Pascale De Visscher- Belgique-
Née en 1955 à Bruxelle
Pincer, étirer, gonfler, déformer… Selon la façon dont je l’ai pétrie, selon la position qu’elle occupe ensuite dans ma main ou sur mes genoux, l’argile se laisse aller, tantôt docile, tantôt rétive à la pression que, lentement, patiemment et de l’intérieur, je lui impose jusqu’au plus fin d’elle-même, jusqu’avant la déchirure. Juste avant. Ainsi, sous mes doigts, elle glisse, lisse, quasi moelleuse, tandis qu’à l’extérieur, elle se fendille, se crevasse, se lézarde, opposant à la sécheresse qui peu à peu la gagne, une manière de rudesse, un semblant d’armure. Mais la cuisson dénonce aussitôt l’imposture, tissant entre le dedans et le dehors un réseau doré de lumière et, par endroits, une mince cicatrice. Alors, ce qui se disait âpre et robuste devient soudain fragile et léger, à peine plus lourd que la membrane qui tente de s’en échapper.
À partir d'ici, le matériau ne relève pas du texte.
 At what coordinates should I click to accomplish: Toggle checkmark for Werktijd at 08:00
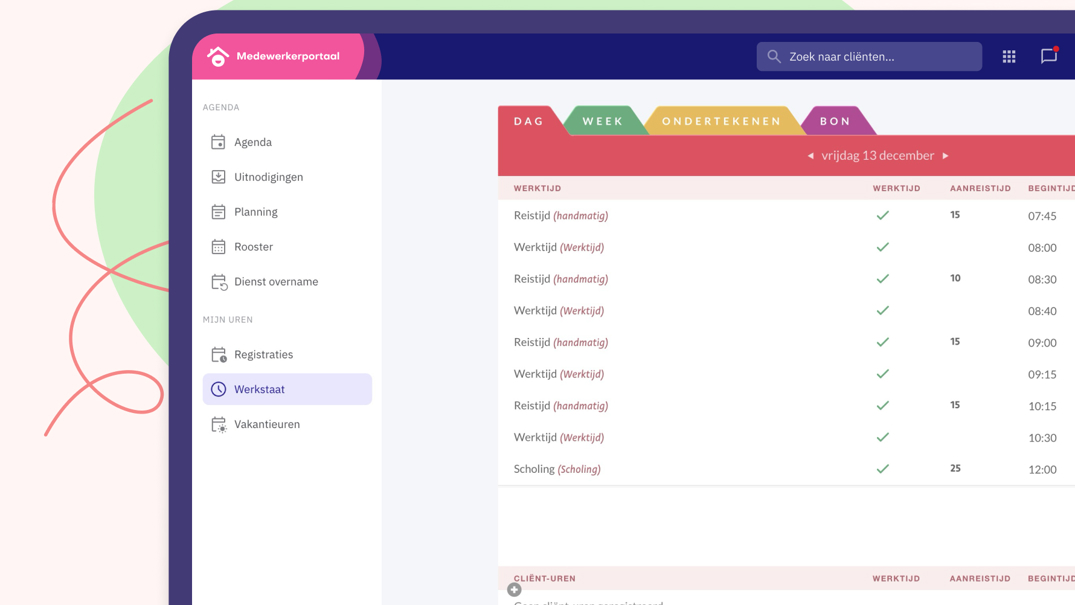882,247
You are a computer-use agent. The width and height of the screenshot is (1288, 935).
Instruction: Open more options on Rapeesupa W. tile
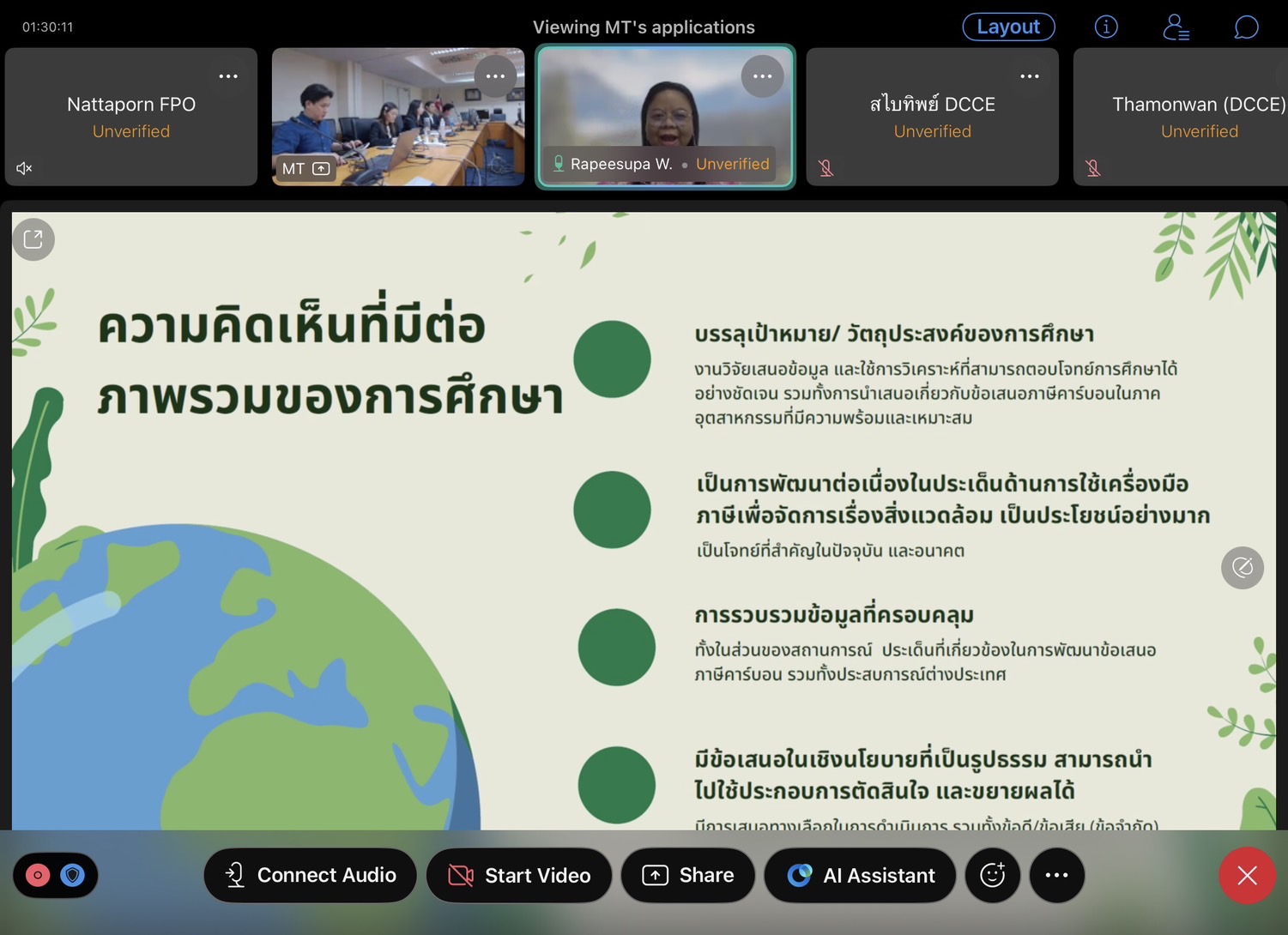coord(762,76)
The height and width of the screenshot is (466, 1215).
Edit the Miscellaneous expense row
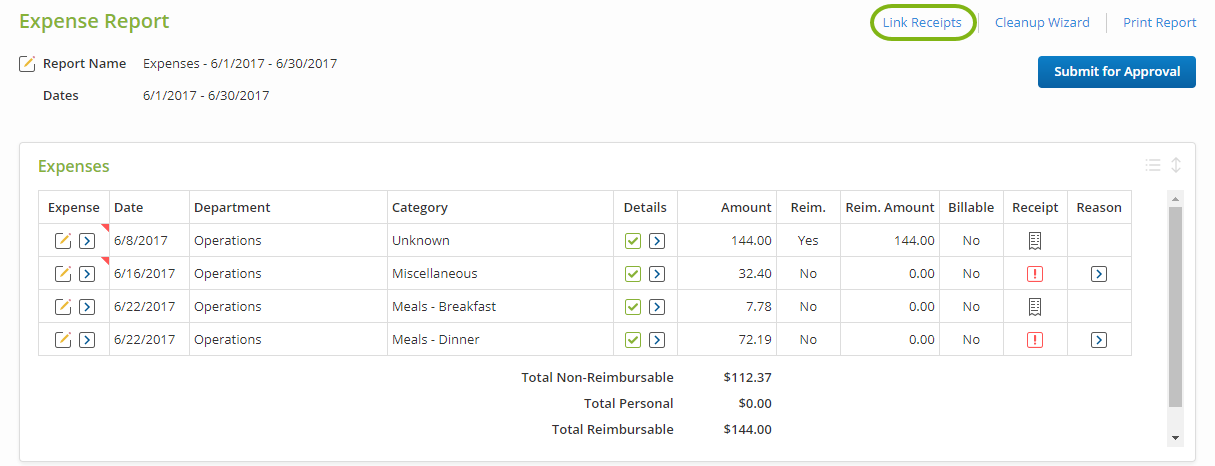(63, 274)
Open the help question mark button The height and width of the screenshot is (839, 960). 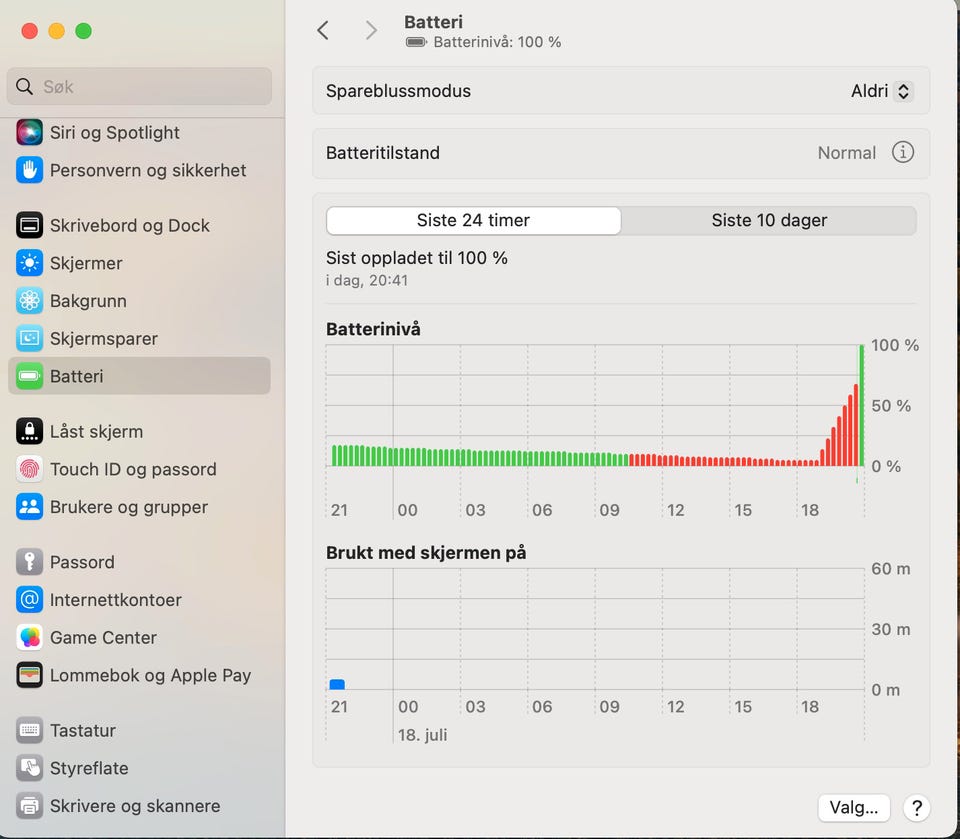click(x=915, y=807)
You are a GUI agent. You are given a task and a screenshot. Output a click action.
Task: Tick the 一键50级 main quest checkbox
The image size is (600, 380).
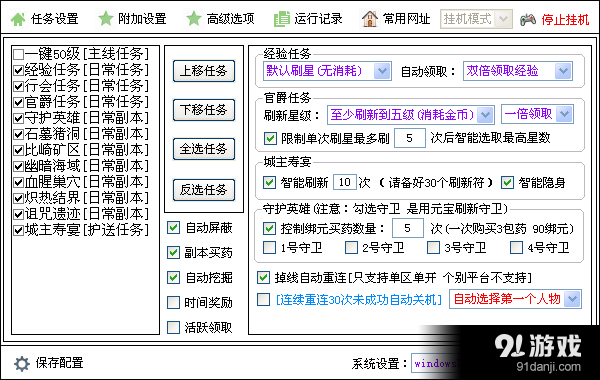point(18,54)
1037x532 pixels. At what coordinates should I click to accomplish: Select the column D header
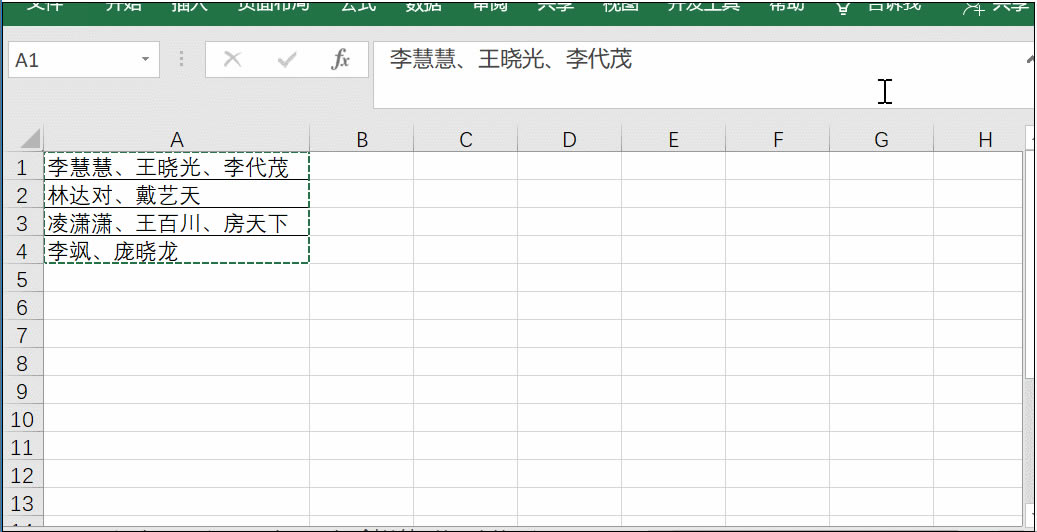569,140
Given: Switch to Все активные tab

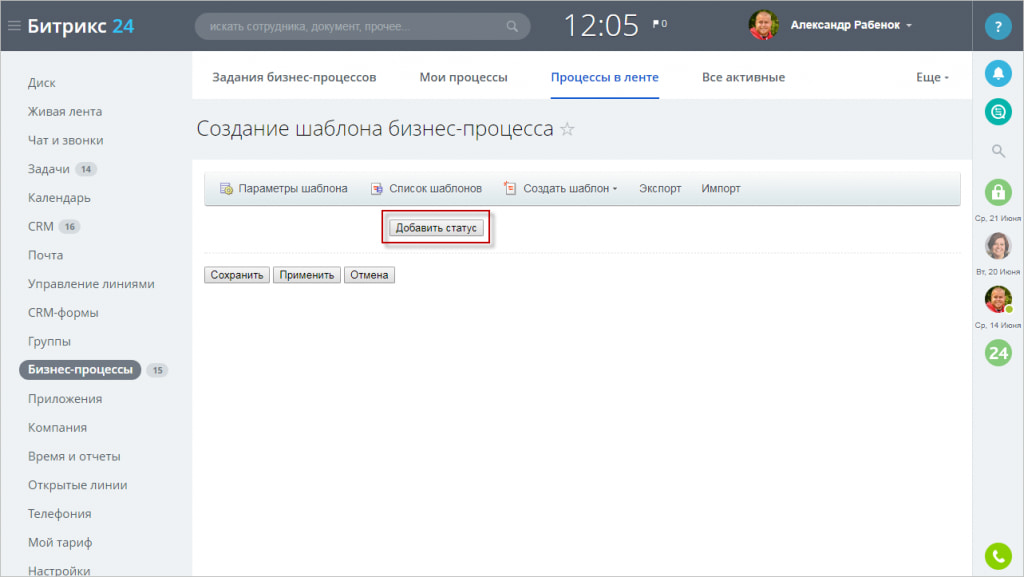Looking at the screenshot, I should [743, 78].
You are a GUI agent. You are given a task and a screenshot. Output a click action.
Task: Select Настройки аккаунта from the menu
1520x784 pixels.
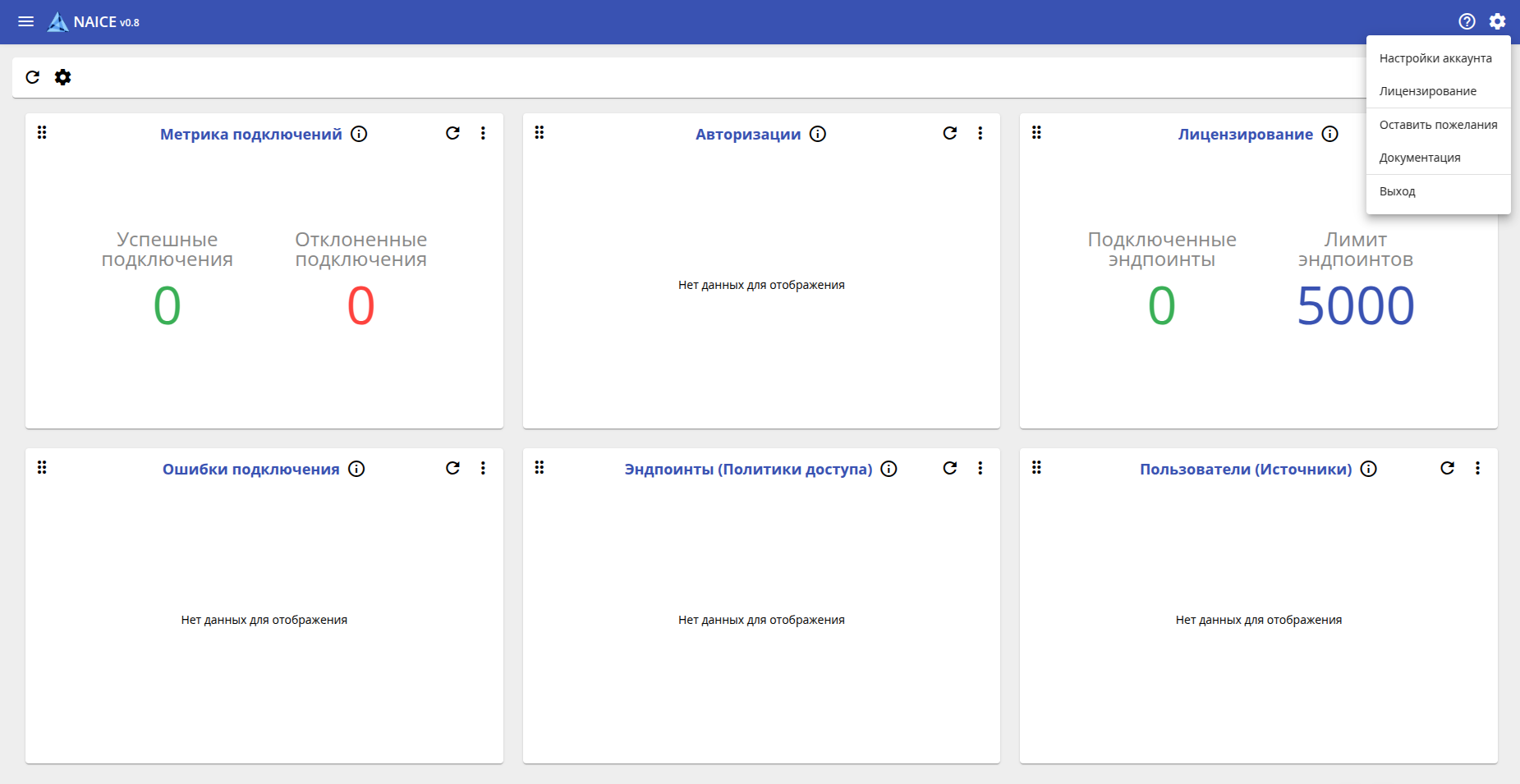click(x=1435, y=58)
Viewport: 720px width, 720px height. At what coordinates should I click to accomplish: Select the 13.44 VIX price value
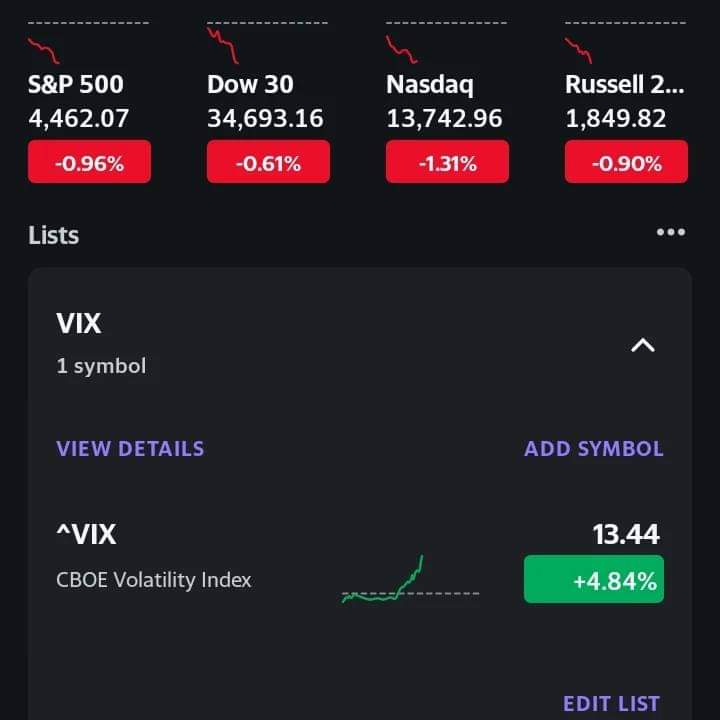point(626,534)
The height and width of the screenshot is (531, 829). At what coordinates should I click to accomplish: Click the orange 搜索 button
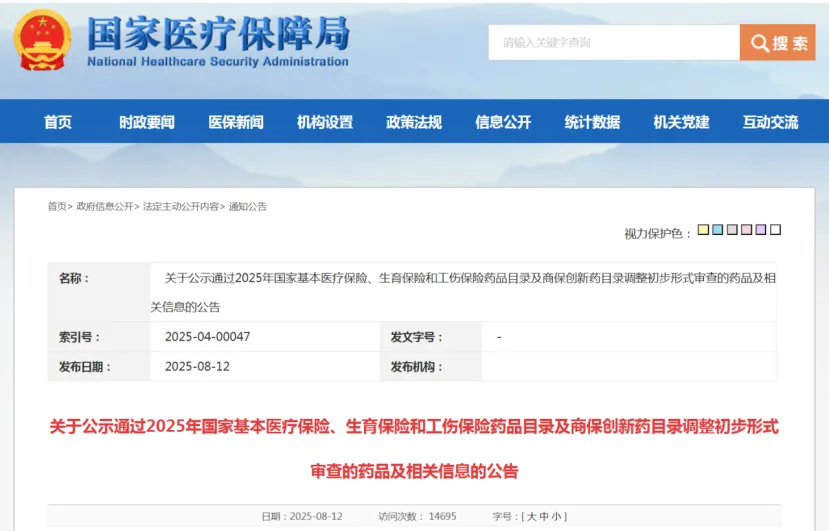pos(778,43)
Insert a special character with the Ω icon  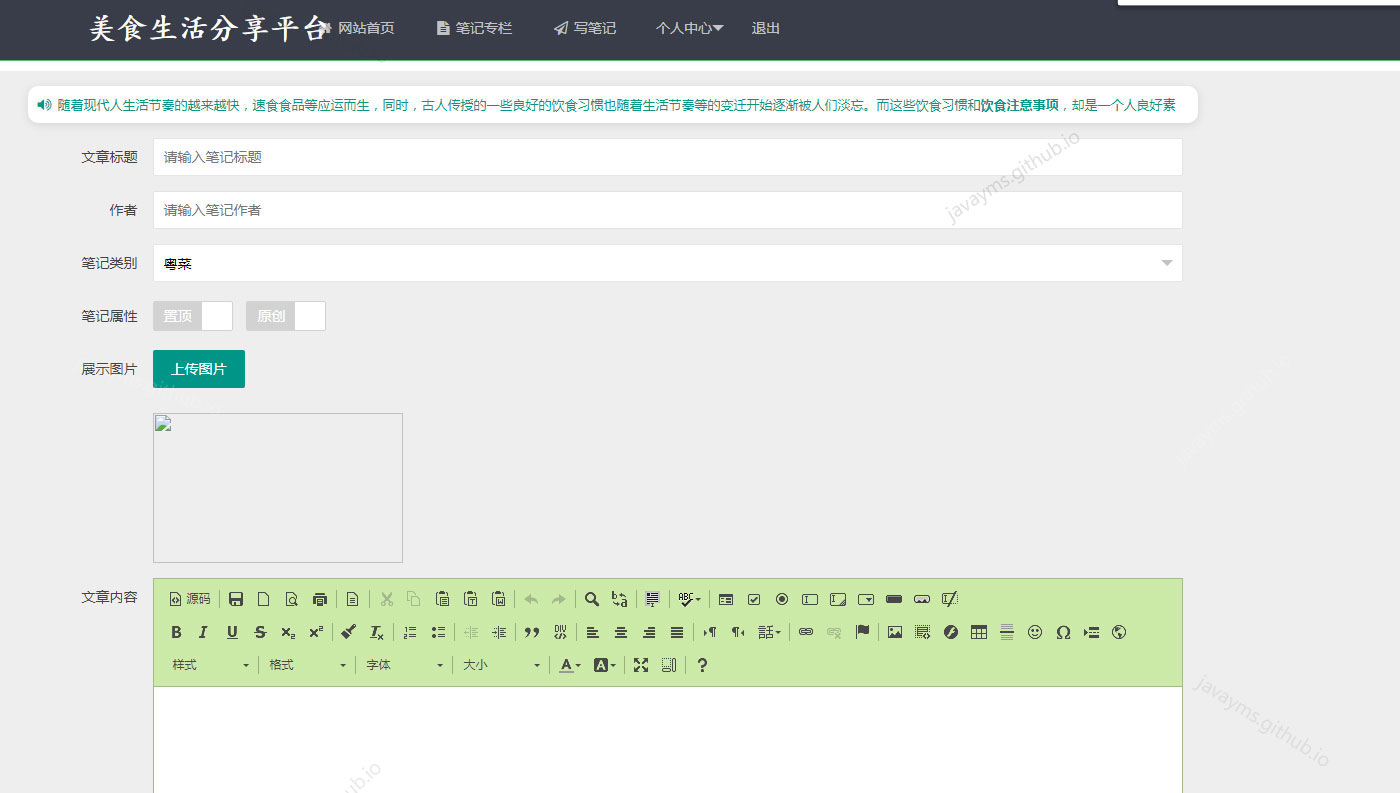tap(1063, 632)
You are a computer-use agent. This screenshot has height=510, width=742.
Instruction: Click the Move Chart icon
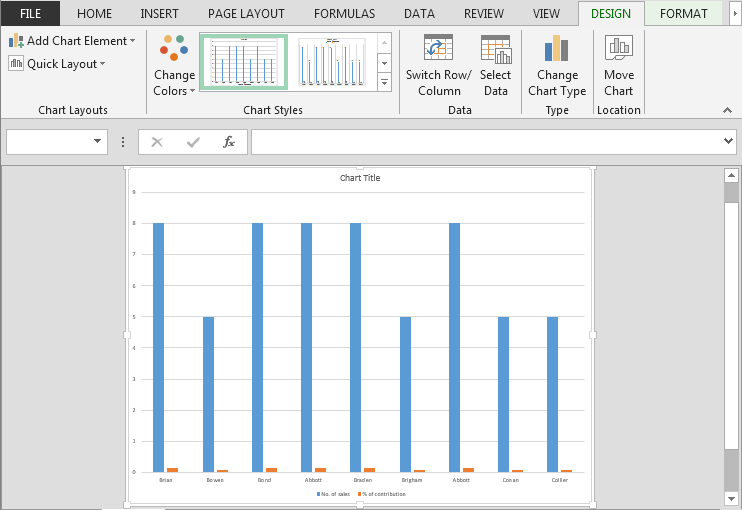[618, 48]
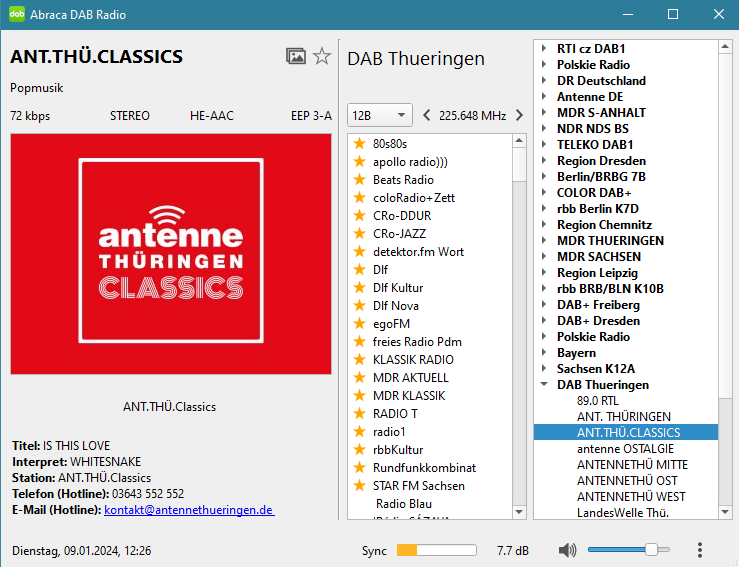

- Le bol, c’est autre chose. Expression élémentaire du creux, degré zéro du contenant, il n’impose rien. Truchement de tous les possibles - café, rognures d’ongles, épingles ou menue monnaie - il attend, silencieux, qu’on lui assigne un rôle, qu’on le remplisse de quelque chose et par-là de sens. Le bol, c’est l’enfance du sens, un temps d’avant le verbe auquel seul le sot s’empresse d’assigner une fin, un présent qu’il convient d’apprécier à sa juste lenteur.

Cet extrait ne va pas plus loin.